Performance Comparison
Comparing the performance of the implemented prototypes with state-of-the-art focal-plane accelerator chips is not straightforward since every realization addresses a different functionality. As an example, we have included the most significant characteristics of our prototypes together with two recently reported focal-plane sensorprocessor chips in Table 1 . The Viola-Jones chip embeds extra functionalities in addition to the computation of the integral image [41] while featuring the largest resolution and the smallest pixel pitch, with a cost in terms of a reduced fill factor and increased energy consumption. Concerning the SIFT chip, one of the reasons of the energy overhead is the inherent high number of A/D conversions of the whole Gaussian pyramid plus the input scene, which amounts to 40 A/D conversions of the entire pixel array.

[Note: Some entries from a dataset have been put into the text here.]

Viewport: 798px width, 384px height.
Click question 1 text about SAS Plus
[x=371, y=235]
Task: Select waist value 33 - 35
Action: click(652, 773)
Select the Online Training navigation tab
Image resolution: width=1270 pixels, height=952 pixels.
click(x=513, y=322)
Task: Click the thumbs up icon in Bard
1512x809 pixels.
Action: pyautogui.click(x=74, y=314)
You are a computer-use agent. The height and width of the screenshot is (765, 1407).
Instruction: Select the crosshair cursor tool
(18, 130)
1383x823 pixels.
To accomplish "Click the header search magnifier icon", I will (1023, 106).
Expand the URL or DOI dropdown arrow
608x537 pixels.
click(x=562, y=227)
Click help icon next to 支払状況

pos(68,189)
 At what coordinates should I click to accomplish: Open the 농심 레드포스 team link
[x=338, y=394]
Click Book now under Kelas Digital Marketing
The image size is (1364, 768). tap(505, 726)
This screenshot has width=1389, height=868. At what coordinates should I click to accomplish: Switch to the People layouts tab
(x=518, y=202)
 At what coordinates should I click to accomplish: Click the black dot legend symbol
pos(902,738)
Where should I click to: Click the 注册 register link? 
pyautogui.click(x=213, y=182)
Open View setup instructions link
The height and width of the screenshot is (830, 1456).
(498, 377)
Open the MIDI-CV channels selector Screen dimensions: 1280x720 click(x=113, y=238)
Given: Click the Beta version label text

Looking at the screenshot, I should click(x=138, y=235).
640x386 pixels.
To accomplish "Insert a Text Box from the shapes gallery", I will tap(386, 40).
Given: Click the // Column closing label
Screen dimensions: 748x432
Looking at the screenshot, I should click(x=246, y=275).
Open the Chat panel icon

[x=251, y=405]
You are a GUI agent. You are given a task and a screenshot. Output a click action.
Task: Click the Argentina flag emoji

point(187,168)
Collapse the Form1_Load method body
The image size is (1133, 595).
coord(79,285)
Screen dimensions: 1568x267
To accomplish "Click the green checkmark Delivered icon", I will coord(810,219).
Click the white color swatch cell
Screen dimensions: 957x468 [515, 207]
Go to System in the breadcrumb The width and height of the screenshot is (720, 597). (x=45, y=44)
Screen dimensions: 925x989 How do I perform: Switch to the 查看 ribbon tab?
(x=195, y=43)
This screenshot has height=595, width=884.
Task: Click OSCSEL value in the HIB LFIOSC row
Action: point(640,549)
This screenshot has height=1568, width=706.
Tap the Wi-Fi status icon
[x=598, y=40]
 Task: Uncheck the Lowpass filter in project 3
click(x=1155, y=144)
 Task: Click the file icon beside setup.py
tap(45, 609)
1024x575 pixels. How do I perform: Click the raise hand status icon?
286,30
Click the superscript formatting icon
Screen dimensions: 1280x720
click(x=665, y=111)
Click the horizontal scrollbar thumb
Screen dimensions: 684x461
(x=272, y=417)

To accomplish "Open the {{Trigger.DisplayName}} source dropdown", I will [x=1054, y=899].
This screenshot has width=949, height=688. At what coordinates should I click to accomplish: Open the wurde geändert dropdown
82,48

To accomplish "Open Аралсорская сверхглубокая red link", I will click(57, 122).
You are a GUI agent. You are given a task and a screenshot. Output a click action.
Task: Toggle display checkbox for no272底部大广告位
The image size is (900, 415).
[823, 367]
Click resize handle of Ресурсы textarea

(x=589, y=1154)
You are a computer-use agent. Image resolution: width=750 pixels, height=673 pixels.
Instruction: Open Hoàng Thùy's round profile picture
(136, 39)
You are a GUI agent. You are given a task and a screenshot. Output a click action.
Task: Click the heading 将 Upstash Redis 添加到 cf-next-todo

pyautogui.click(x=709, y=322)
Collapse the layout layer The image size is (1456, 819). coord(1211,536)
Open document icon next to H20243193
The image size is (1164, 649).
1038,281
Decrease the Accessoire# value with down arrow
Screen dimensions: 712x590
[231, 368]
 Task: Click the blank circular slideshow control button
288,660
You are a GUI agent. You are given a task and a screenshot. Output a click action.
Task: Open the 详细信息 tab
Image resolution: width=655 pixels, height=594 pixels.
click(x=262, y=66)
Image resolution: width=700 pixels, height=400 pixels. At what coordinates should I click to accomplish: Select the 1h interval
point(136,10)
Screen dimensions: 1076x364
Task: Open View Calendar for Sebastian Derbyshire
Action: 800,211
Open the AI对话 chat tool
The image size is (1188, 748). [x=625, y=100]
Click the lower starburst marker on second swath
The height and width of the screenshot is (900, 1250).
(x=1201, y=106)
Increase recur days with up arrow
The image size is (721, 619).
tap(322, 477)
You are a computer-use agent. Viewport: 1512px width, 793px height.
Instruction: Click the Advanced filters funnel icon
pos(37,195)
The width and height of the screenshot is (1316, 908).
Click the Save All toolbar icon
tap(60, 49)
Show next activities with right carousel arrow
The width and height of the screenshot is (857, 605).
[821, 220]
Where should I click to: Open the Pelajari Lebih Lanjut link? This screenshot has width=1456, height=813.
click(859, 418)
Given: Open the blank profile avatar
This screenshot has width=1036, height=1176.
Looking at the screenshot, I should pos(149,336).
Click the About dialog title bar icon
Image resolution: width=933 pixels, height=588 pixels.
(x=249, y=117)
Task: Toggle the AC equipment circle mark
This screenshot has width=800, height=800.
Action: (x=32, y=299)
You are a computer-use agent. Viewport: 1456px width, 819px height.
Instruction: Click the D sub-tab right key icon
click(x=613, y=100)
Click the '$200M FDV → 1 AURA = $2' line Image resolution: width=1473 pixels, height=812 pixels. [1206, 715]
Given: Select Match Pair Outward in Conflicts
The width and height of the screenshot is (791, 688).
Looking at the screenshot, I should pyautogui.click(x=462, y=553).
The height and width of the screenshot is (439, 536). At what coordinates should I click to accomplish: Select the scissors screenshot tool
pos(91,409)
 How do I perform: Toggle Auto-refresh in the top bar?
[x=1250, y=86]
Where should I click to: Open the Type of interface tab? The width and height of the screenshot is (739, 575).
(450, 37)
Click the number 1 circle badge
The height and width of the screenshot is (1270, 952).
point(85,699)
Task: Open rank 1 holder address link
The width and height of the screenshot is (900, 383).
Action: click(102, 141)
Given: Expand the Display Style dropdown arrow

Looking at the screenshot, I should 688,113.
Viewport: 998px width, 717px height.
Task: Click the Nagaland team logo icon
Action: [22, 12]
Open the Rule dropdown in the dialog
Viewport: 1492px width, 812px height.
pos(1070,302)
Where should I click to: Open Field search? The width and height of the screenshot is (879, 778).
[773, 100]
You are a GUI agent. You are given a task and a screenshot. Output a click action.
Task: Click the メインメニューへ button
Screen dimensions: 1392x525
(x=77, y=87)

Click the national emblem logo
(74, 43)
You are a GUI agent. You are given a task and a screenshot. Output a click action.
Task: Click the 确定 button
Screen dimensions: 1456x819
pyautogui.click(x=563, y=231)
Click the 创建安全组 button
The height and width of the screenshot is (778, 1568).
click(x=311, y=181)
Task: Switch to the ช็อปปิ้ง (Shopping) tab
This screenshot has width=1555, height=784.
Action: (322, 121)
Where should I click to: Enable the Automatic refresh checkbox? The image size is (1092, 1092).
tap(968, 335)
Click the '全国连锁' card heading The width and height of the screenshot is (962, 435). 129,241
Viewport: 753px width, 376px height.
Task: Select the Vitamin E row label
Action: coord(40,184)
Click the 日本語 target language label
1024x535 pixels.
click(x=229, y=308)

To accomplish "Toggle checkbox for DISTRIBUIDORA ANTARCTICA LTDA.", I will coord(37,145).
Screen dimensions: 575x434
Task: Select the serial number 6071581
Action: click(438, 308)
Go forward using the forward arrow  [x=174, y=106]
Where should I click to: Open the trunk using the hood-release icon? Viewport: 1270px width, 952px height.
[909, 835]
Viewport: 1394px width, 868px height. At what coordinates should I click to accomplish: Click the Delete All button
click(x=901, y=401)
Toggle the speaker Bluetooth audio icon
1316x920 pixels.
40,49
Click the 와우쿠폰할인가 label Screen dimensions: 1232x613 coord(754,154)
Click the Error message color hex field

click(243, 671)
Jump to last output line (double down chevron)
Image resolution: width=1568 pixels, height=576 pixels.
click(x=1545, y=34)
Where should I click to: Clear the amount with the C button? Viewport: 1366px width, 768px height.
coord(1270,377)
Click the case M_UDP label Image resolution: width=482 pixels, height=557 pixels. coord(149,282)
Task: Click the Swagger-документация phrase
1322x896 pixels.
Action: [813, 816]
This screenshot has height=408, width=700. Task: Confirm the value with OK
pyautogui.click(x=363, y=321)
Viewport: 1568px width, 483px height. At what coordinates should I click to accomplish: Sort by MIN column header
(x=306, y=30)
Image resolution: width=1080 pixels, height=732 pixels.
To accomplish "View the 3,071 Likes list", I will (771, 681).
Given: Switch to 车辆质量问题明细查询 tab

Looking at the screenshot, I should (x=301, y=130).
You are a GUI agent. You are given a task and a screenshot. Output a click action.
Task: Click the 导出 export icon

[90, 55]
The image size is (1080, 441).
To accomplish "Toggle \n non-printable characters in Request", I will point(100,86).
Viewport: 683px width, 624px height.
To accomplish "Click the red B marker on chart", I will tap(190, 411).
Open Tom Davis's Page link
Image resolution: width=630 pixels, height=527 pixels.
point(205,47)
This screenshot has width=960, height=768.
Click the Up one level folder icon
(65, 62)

Still, the acceleration at the focal plane provided by this chip pays off when comparing with more conventional solutions, as shown in Table 2 . The power consumption of conventional CMOS imagers from Omnivision [44] featuring the image resolution tackled by the corresponding processor is incorporated in each of the entries related to conventional solutions. We have not accounted for accesses to external memories first because such costs would also be present if our chip were part of a complete hardware platform for a particular application; and 0.4 J/frame second because they are hardly predictable even with memory models. The energy cost of our chip outperforms that of an imager + conventional processor unit-even a low-power unit-in three orders of magnitude with similar processing speed. This leads to a combined speed-power figure of merit which makes our chip outperform conventional solutions in the range of three to six orders of magnitude.
Conclusions and Future Work
Focal-plane sensing-processing constitutes an architectural approach that can boost the performance of vision algorithms running on embedded systems. Specifically, early vision stages can greatly benefit from focal-plane acceleration by exploiting the distributed memory and concurrent processing in 2-D arrays of sensing-processing pixels. This chapter provides an overview of the fundamental concepts driving the design and implementation of two focal-plane accelerator chips tailored, respectively, for the Viola-Jones and the SIFT algorithms. These are the first steps within a longterm research framework aiming at achieving image sensors capable of simultaneously rendering high-resolution high-quality raw images and valuable pre-processing at ultra-low energy cost. The future work will be singularly biased by the availability of monolithic sensing-processing stacks. 3-D technologies will remove the tradeoff arising when it comes to allocating silicon area for sensors and processors on the same plane. High sensitivity and high processing parallelization will be compatible on the same chip. 3-D stacks will also foster alternative ways of making the most of vertical across-chip interconnections, from transistor level up to system architecture. In summary, 3-D integration technologies are the natural solution to develop feature extractors with low power budget without degrading image quality. Our prototypes on planar processes already consider future migration to these technologies, and this will continue to be a compulsory requirement of forthcoming designs.